Each entry must be returned exactly. None may be omitted.

(TASK INPUTS Opens)

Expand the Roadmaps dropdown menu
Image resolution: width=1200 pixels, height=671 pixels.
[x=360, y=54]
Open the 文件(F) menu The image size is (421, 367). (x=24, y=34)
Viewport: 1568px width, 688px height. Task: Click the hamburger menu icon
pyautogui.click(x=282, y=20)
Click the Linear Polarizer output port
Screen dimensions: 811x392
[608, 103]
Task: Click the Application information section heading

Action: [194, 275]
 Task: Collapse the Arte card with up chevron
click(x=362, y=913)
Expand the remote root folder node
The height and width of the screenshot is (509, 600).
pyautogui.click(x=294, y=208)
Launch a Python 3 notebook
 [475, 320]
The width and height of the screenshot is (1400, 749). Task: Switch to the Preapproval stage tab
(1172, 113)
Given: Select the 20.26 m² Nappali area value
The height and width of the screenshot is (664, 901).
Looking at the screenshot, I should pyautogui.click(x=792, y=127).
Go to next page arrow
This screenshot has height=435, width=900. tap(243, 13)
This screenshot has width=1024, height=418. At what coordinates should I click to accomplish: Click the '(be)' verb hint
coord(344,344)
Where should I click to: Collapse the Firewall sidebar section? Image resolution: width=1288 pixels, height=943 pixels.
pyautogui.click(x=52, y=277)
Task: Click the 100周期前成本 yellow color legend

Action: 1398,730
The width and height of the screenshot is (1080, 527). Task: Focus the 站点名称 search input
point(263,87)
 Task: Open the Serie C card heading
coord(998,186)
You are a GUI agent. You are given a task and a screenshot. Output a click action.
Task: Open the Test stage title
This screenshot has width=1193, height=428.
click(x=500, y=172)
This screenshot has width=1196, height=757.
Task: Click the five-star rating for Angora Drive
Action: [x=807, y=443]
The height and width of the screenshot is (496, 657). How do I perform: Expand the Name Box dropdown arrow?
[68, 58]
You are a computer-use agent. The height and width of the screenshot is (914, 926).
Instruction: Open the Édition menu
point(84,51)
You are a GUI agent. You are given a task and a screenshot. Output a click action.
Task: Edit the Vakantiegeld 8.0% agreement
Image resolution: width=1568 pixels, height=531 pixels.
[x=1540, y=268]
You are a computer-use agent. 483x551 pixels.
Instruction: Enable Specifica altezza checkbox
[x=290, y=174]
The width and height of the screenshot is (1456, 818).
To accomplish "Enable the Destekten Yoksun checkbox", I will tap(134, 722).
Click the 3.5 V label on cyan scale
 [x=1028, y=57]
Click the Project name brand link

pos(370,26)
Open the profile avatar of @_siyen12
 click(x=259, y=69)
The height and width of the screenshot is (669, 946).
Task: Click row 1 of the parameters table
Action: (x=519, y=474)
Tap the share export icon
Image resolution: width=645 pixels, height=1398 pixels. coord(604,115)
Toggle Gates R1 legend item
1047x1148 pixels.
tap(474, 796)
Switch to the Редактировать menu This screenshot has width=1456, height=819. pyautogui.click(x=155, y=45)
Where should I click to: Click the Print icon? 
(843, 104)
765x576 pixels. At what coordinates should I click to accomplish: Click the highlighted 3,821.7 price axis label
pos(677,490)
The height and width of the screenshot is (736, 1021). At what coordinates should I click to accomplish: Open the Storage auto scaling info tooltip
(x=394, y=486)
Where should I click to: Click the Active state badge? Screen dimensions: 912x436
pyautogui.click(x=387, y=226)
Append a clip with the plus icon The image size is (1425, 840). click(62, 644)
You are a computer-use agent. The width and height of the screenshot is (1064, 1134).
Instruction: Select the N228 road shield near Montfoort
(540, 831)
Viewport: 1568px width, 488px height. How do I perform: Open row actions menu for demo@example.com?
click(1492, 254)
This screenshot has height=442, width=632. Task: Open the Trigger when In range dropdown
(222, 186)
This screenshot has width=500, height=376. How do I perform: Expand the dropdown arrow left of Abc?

(TASK INPUTS Closes)

■ ANSWER TO THE PROBLEM ■
Expand the Roadmaps dropdown menu
Image resolution: width=1200 pixels, height=671 pixels.
[x=360, y=54]
Open the 文件(F) menu The image size is (421, 367). (x=24, y=34)
Viewport: 1568px width, 688px height. Task: Click the hamburger menu icon
pyautogui.click(x=282, y=20)
Click the Linear Polarizer output port
Screen dimensions: 811x392
[608, 103]
Task: Click the Application information section heading

Action: [194, 275]
 Task: Collapse the Arte card with up chevron
click(x=362, y=913)
Expand the remote root folder node
The height and width of the screenshot is (509, 600).
pyautogui.click(x=294, y=208)
Launch a Python 3 notebook
 [475, 320]
The width and height of the screenshot is (1400, 749). Task: Switch to the Preapproval stage tab
(1172, 113)
Given: Select the 20.26 m² Nappali area value
The height and width of the screenshot is (664, 901).
Looking at the screenshot, I should pyautogui.click(x=792, y=127).
Go to next page arrow
This screenshot has height=435, width=900. tap(243, 13)
This screenshot has width=1024, height=418. At what coordinates should I click to accomplish: Click the '(be)' verb hint
coord(344,344)
Where should I click to: Collapse the Firewall sidebar section? Image resolution: width=1288 pixels, height=943 pixels.
pyautogui.click(x=52, y=277)
Task: Click the 100周期前成本 yellow color legend

Action: 1398,730
The width and height of the screenshot is (1080, 527). Task: Focus the 站点名称 search input
point(263,87)
 Task: Open the Serie C card heading
coord(998,186)
You are a GUI agent. You are given a task and a screenshot. Output a click action.
Task: Open the Test stage title
This screenshot has width=1193, height=428.
click(x=500, y=172)
This screenshot has width=1196, height=757.
Task: Click the five-star rating for Angora Drive
Action: [x=807, y=443]
The height and width of the screenshot is (496, 657). How do I perform: Expand the Name Box dropdown arrow?
[68, 58]
You are a computer-use agent. The height and width of the screenshot is (914, 926).
Instruction: Open the Édition menu
point(84,51)
You are a GUI agent. You are given a task and a screenshot. Output a click action.
Task: Edit the Vakantiegeld 8.0% agreement
Image resolution: width=1568 pixels, height=531 pixels.
[x=1540, y=268]
You are a computer-use agent. 483x551 pixels.
Instruction: Enable Specifica altezza checkbox
[x=290, y=174]
The width and height of the screenshot is (1456, 818).
To accomplish "Enable the Destekten Yoksun checkbox", I will tap(134, 722).
Click the 3.5 V label on cyan scale
 [x=1028, y=57]
Click the Project name brand link

pos(370,26)
Open the profile avatar of @_siyen12
 click(x=259, y=69)
The height and width of the screenshot is (669, 946).
Task: Click row 1 of the parameters table
Action: (x=519, y=474)
Tap the share export icon
Image resolution: width=645 pixels, height=1398 pixels. coord(604,115)
Toggle Gates R1 legend item
1047x1148 pixels.
tap(474, 796)
Switch to the Редактировать menu This screenshot has width=1456, height=819. pyautogui.click(x=155, y=45)
Where should I click to: Click the Print icon? 
(843, 104)
765x576 pixels. At what coordinates should I click to accomplish: Click the highlighted 3,821.7 price axis label
pos(677,490)
The height and width of the screenshot is (736, 1021). At what coordinates should I click to accomplish: Open the Storage auto scaling info tooltip
(x=394, y=486)
Where should I click to: Click the Active state badge? Screen dimensions: 912x436
pyautogui.click(x=387, y=226)
Append a clip with the plus icon The image size is (1425, 840). click(62, 644)
You are a computer-use agent. The width and height of the screenshot is (1064, 1134).
Instruction: Select the N228 road shield near Montfoort
(540, 831)
Viewport: 1568px width, 488px height. How do I perform: Open row actions menu for demo@example.com?
click(1492, 254)
This screenshot has height=442, width=632. Task: Open the Trigger when In range dropdown
(222, 186)
This screenshot has width=500, height=376. How do I perform: Expand the dropdown arrow left of Abc?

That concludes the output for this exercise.